This is one of the seminal short story collections of the last few years (or, as some less charitable critics might put it, one of the last dying gasps of the short story as a culturally relevant artistic medium). I’ve been consistently impressed with Denis Johnson’s work, but, on account of never finding “Jesus’ Son” at a used bookstore, I’d never gotten to this heavy hitter. I finally broke down and ordered it from Powell’s. Good move. These stories are deeply interconnected, sharing, if not a specifically same narrator, then a shared narrative voice, a troubled young man, addicted to substances, prone to the melodramatic sentimentality of alcoholism and the rambling narration of serious substance abuse. This is not an indictment; the stories are made more powerful by the obfuscation and unreliability of their circumstance, a distilled narrative always skipping in media res. Every word counts.
I was reminded a lot of Thom Jones as I read this particular collection -a connection I’ve never felt with any of Johnson’s other work. The two men were contemporaries. “Jesus’ Son” was published the year after “The Pugilist at Rest”. I have no idea if the two influenced each other in any way, (I doubt it -the logistics seem unlikely) but I’m sure they both drew on the same kind of literary inspiration. There’s a lot of Raymond Carver in here, the further evolution of Dirty Realism that moved away from Hemingway starkness into more direct narratives, no less meticulously constructed for their more built-up sense of narrative.

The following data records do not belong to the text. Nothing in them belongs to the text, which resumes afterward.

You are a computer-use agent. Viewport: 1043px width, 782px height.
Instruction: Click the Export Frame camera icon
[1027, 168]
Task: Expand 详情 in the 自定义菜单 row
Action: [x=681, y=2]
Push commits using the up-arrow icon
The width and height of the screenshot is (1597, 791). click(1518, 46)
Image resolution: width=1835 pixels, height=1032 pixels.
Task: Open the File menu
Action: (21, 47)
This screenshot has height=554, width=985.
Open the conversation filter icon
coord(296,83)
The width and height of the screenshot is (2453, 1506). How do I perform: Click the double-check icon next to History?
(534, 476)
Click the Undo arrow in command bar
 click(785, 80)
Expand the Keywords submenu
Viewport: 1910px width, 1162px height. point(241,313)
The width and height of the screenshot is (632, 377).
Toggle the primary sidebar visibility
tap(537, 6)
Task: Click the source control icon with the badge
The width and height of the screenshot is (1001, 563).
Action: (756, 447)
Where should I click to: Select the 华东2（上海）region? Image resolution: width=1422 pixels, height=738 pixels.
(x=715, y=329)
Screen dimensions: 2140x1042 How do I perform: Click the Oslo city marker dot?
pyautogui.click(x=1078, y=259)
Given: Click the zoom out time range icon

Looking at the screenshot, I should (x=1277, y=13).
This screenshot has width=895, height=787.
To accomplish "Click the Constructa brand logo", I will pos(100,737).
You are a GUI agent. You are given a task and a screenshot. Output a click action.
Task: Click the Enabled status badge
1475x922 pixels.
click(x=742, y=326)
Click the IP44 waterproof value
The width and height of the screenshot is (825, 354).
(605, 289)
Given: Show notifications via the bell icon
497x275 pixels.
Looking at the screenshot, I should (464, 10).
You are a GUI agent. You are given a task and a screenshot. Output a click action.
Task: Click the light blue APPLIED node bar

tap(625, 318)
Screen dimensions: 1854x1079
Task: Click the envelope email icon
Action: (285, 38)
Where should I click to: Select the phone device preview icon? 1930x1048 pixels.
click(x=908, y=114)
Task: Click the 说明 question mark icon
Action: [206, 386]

Short stories don’t have the same mass appeal as they have enjoyed in the past. This isn’t a particularly revelatory sentiment, but I’ve always wondered why. Much of our most popular media is shrinking -witness the bite-size appeal of shorter and shorter articles online, the growing popularity of “list-icles”, YouTube videos, and so forth. Why don’t short stories have their place here? People aren’t afraid of reading, (reports of the Death of the Novel continue to be greatly exaggerated) so why don’t people give a shit about short fiction? Perhaps everyone got put off by the overly-understated stylings (for the general reader) of Carver and Tobias Wolff. Don’t get me wrong -I love that stuff. But I also think it’s not nearly as interesting for people who aren’t writers themselves. Denis Johnson and Thom Jones, on the other hand? If we can get people to pick them up, they might discover that it isn’t short stories they dislike, just a particular subspecies.
Recommendation: Read it. Evangelize it. The short story is dead. Long live the short story!